🤖 AI Summary
This study investigates whether code cleanliness—encompassing structural and stylistic quality—affects the comprehension and modification capabilities of autonomous programming agents. To this end, the authors introduce a novel bidirectional minimal-pair methodology that generates functionally equivalent code pairs differing only in cleanliness, using static analysis rules and cognitive complexity metrics to control for confounding variables. Agent behavior is evaluated at the real API interface level via hidden tests. Across 660 experiments, while task success rates remain unaffected, cleaner code consistently reduces token consumption by 7–8% and decreases repeated file accesses by 34%, demonstrating that code cleanliness significantly lowers computational overhead and enhances navigation efficiency for autonomous agents.
📝 Abstract
As autonomous coding agents see rapid adoption, their evaluation has primarily focused on task completion rates holding the target codebase fixed.

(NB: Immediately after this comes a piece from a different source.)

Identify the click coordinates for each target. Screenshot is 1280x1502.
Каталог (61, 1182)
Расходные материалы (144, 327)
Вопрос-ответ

This leaves a critical question unanswered: does the structural and stylistic quality, or ``cleanliness'' of the underlying code affect an agent's ability to navigate and modify it? To isolate the effect of code cleanliness from agent capability, we introduce an evaluation protocol built around minimal pairs: repositories that match on architecture, dependencies, and external behaviour, but differ on static-analysis rule violations and cognitive complexity. The pairs are constructed in both directions, by agent pipelines that either degrade a clean repository or clean a messy one. We author 33 tasks across six such pairs, evaluated through hidden tests at the application's public surface. Across 660 trials with Claude Code, code cleanliness does not change the agent's pass rate. However, it substantially alters the agent's operational footprint: agents working on cleaner code use 7 to 8% fewer tokens and reduce file revisitations by 34%. Our findings suggest that traditional maintainability principles remain highly relevant in the era of AI-driven development, shaping the computational cost and navigational efficiency of coding agents. Code cleanliness joins model choice, harness, and prompting as a factor that materially affects agent behaviours.